Podcast Ep 398 - Are you sure you want clients?
Why You’re Hesitating (And It’s Not Because You’re Lazy)
If you’ve ever found yourself staring at a task you know you should do — sending the email, posting the offer, following up with inquiries — and yet you just… can’t make yourself do it, you’re not alone. And more importantly, there’s nothing wrong with you.
In a recent coaching conversation, a photographer shared that she had already written an email to her small list. All she needed to do was copy, paste, and hit send. But despite having the work done, she felt dread. She avoided it. She froze. On the surface, it didn’t make sense. But when we slowed down and looked underneath the hesitation, the real reason surfaced — and it’s one many photographers quietly carry.
It wasn’t fear of bothering people. It wasn’t discomfort with selling. It was fear of success.
When we explored what would happen if people booked her, her mind spiraled into every possible “what if.” What if she disappointed them? What if she couldn’t deliver? What if she messed it up? Her nervous system decided that success felt unsafe — so it protected her by avoiding action altogether. This is what’s known as success intolerance: when your identity hasn’t yet caught up to the version of you who can handle more clients, more responsibility, or more visibility.

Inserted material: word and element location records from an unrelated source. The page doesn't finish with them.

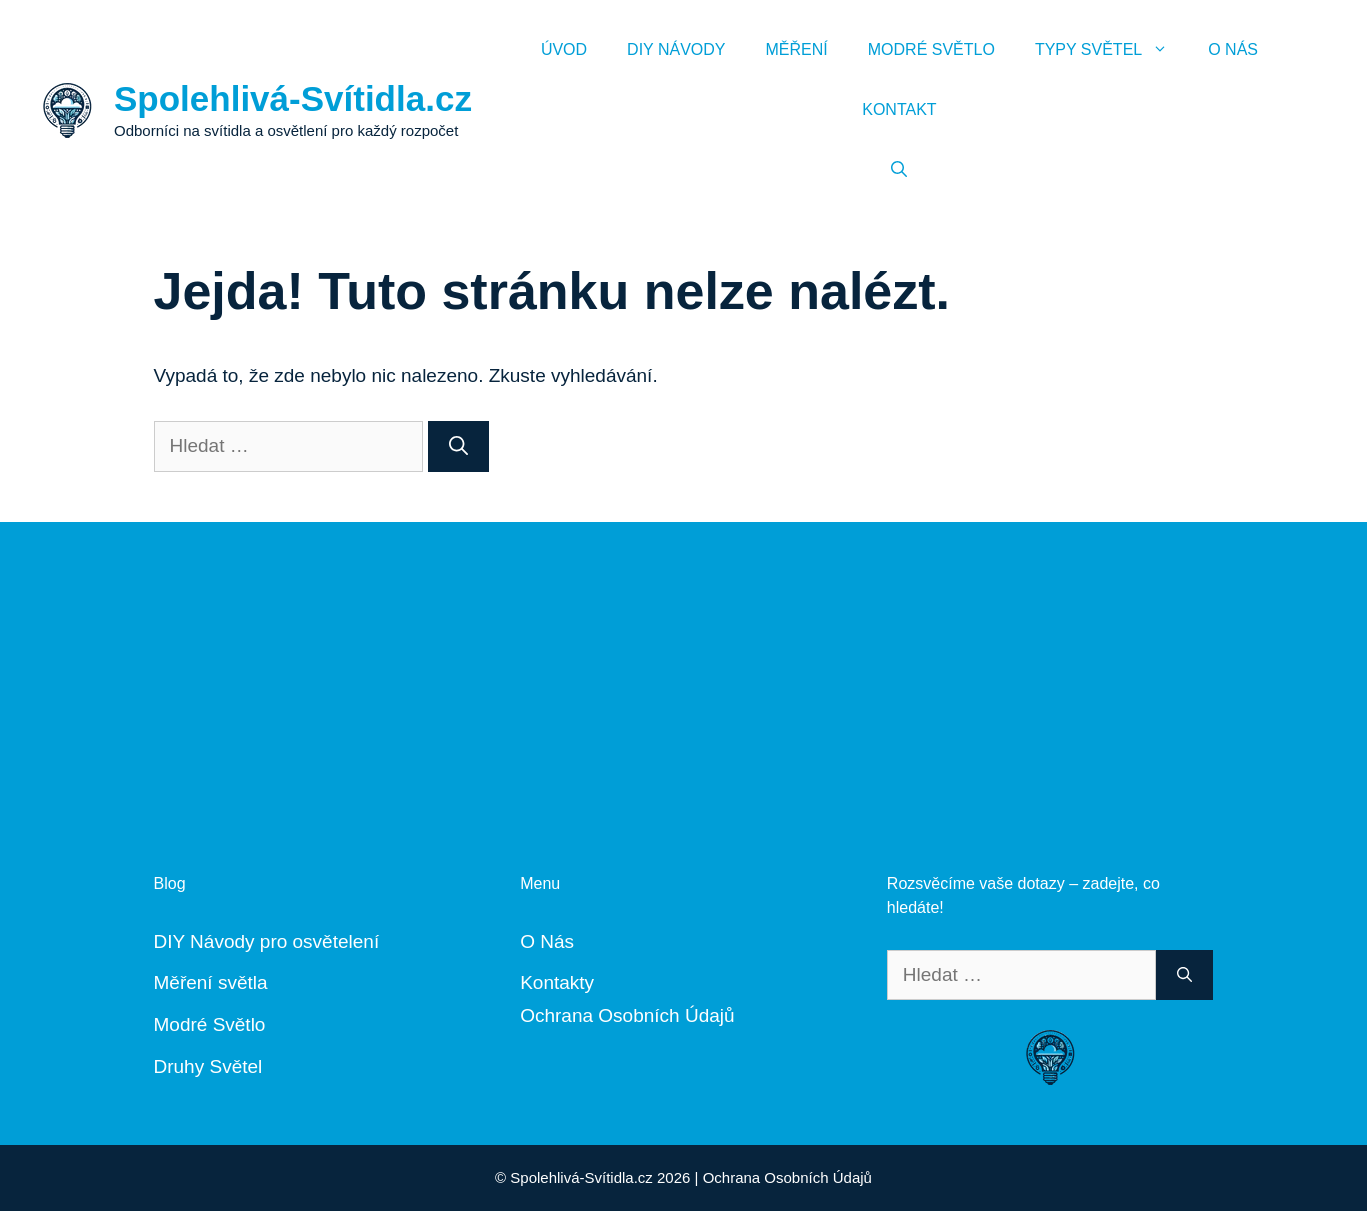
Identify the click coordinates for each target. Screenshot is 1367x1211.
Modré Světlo (931, 49)
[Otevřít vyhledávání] (899, 170)
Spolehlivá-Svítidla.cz (293, 98)
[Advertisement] (684, 662)
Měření (797, 49)
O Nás (1233, 49)
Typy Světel (1111, 50)
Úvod (564, 49)
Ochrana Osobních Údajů (627, 1015)
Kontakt (899, 109)
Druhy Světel (208, 1066)
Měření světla (211, 982)
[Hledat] (458, 446)
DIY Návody (676, 49)
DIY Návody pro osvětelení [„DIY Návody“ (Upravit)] (267, 941)
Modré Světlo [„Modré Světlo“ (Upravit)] (210, 1024)
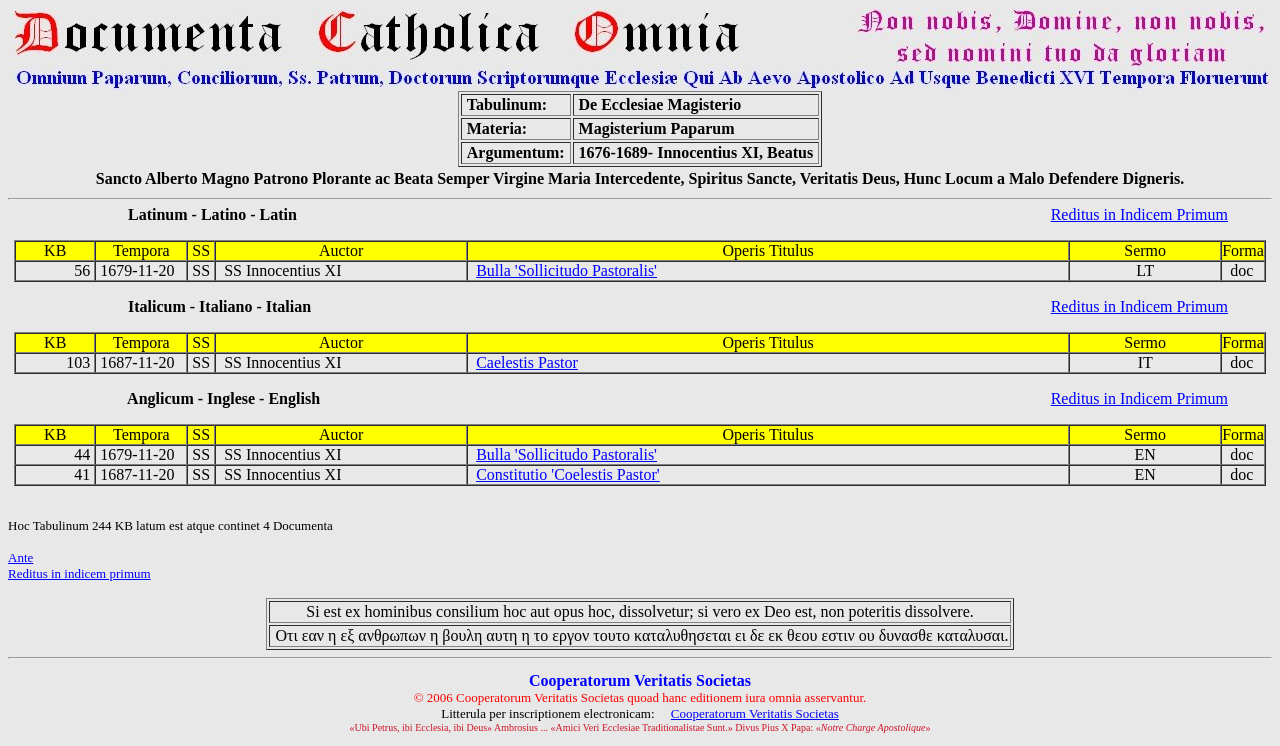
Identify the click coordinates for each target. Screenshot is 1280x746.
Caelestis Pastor (527, 362)
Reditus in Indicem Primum (1139, 214)
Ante (20, 557)
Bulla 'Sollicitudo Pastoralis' (566, 270)
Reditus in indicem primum (79, 573)
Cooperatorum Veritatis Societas (755, 713)
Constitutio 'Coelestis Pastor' (568, 474)
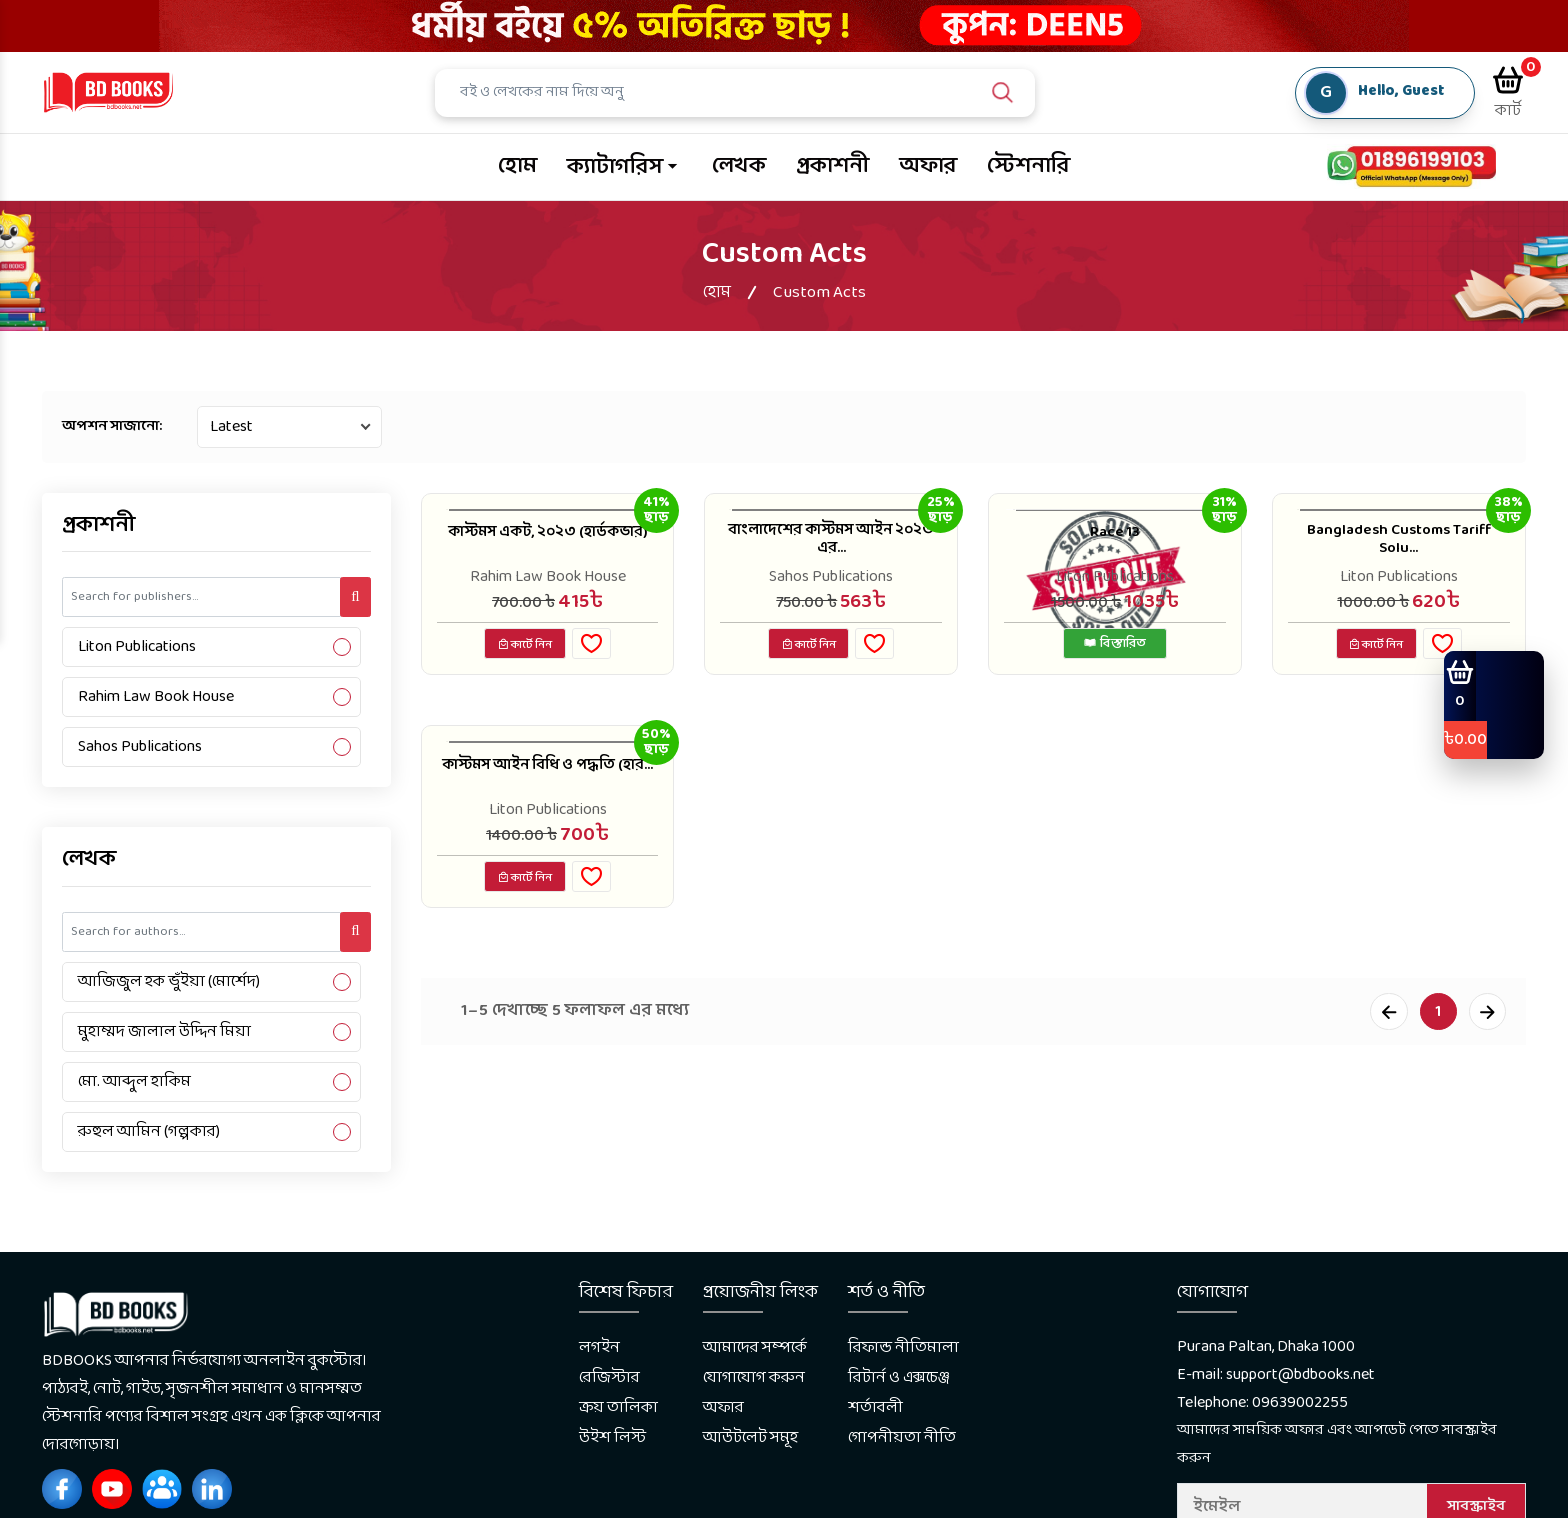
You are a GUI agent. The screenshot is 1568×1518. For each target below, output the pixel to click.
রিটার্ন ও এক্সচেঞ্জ (899, 1377)
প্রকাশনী (832, 166)
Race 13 (1115, 532)
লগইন (599, 1347)
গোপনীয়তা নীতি (902, 1437)
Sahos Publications (140, 746)
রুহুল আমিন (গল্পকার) (149, 1131)
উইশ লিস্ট (612, 1437)
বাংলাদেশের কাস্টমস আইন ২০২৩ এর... (831, 542)
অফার (928, 166)
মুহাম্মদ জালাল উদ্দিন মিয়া (164, 1031)
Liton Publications (137, 646)
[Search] (744, 93)
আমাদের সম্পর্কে (755, 1347)
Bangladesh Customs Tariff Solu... (1398, 542)
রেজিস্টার (609, 1377)
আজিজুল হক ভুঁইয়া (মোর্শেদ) (169, 981)
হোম (517, 166)
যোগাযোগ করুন (754, 1377)
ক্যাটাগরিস (615, 167)
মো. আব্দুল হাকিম (134, 1081)
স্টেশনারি (1028, 166)
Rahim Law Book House (156, 696)
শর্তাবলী (875, 1407)
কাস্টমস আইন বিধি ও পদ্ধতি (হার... (547, 779)
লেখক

Here’s the truth that often goes unnoticed: you can’t out-strategize an identity issue. You can try every marketing tactic, follow every checklist, and still feel stuck if, deep down, you don’t believe you can handle what comes next. We resist anything that doesn’t match our current self-concept. And when something feels unsafe — even success — our brain quietly steers us back to what feels familiar.
One of the most freeing shifts comes from playing out the worst-case scenario. Not to scare yourself, but to take the fear out of hiding. What if something went wrong? What would you do? You’d make it right. You’d feel uncomfortable emotions — embarrassment, disappointment, frustration — but you’d survive them. And that’s the key. When you trust yourself to handle how you’ll feel, fear loses its grip.
Growth doesn’t come from forcing confidence. It comes from building self-trust, one honest step at a time. When you believe you can figure things out — even imperfectly — action becomes possible again. And with every action, your identity expands to meet the life and business you’re creating.
You’re not stuck because you lack strategy.
You’re hesitating because your identity is being asked to stretch.
And that’s not a problem — it’s an invitation.